Member of European Parliament representing Spain
- In office 1 July 2014 – 29 May 2019

Personal details
- Born: Francesc de Paula Gambús i Millet 21 May 1974 Barcelona, Spain
- Died: 23 November 2019 (aged 45) Brussels, Belgium
- Party: UDC

= Francesc Gambús =

Spanish politician (1974–2019)

Francesc de Paula Gambús i Millet (21 May 1974 – 23 November 2019) was a Spanish politician who served as a Member of the European Parliament.

==Political career==
In 1995 Gambús joined the youth movement of the Democratic Union of Catalonia party or UDC. He was advisor to the UDC member of European Parliament of MED Concepció Ferrer in the European Parliament from 1998 to 2004. Subsequently he was part of the CiU advisory team in the Congress of Deputies from 2005 to 2007 and then was Councillor for Commerce and Consumption in Barcelona (in a municipal coalition team between PSC, CiU and ERC) between 2010 and 2011.

He was a representative of the UDC in the commission of preparation of the electoral program of CiU in the autonomous regions of 2010, after which he was appointed chief of staff of the vice president of the Catalan government Joana Ortega, and later general director of Foreign Affairs. Since 2012 he was part of the UDC governing committee.

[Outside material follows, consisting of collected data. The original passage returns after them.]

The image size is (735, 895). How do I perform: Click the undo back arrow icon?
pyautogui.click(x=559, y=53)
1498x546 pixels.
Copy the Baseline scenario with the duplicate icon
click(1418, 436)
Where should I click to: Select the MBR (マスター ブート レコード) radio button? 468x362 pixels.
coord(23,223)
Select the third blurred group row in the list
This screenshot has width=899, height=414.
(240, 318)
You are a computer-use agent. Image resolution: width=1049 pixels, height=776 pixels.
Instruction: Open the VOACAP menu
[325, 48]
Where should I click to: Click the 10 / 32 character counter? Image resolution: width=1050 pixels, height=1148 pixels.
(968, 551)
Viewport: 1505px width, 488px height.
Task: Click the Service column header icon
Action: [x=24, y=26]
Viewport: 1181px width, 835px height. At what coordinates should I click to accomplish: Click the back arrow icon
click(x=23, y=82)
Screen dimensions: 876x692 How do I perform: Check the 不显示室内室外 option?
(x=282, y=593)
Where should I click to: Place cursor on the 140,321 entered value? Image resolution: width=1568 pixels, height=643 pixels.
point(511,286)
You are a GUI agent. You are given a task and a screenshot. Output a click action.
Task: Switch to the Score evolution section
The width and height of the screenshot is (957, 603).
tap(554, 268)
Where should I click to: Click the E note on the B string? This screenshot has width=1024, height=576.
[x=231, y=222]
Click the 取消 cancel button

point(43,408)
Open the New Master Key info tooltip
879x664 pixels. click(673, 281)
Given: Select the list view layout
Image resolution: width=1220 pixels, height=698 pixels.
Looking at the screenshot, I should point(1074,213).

In 2014 he was elected as the UDC candidate to the European Parliament. The UDC leadership had initially chosen Salvador Sedó as head of the party's list with Gambús in the number two spot, but Sedó than resigned to run as a candidate, bumping up Gambús to the number one spot in the party's list. Various sources pointed out that due to the bad relations with Ramon Tremosa, the MEP and number one of Convergència Democràtica de Catalunya (CDC), as well as the pressures of the latter party, not considering him sufficiently in favor of the sovereignty process. UDC denied pressuring candidates. As number three of the Coalition for Europe candidacy (after the CDC and PNV candidates), he was elected deputy in the European Parliament (he got 851 971 votes, 5.42% in all of Spain, 4 what it resulted in three seats), which will be integrated into the Group of the European People's Party.

After his departure from the European Parliament after not being able to be re-elected in the 2019 elections, he was appointed advisor to the MEP of the Popular Party María Rosa Estarás Ferragut, attached to the Parliamentary Group of the European People's Party.

On the morning of 24 November 2019, Gambús was discovered unresponsive in his hotel room in Brussels. He was transported to the hospital where he was pronounced dead shortly after.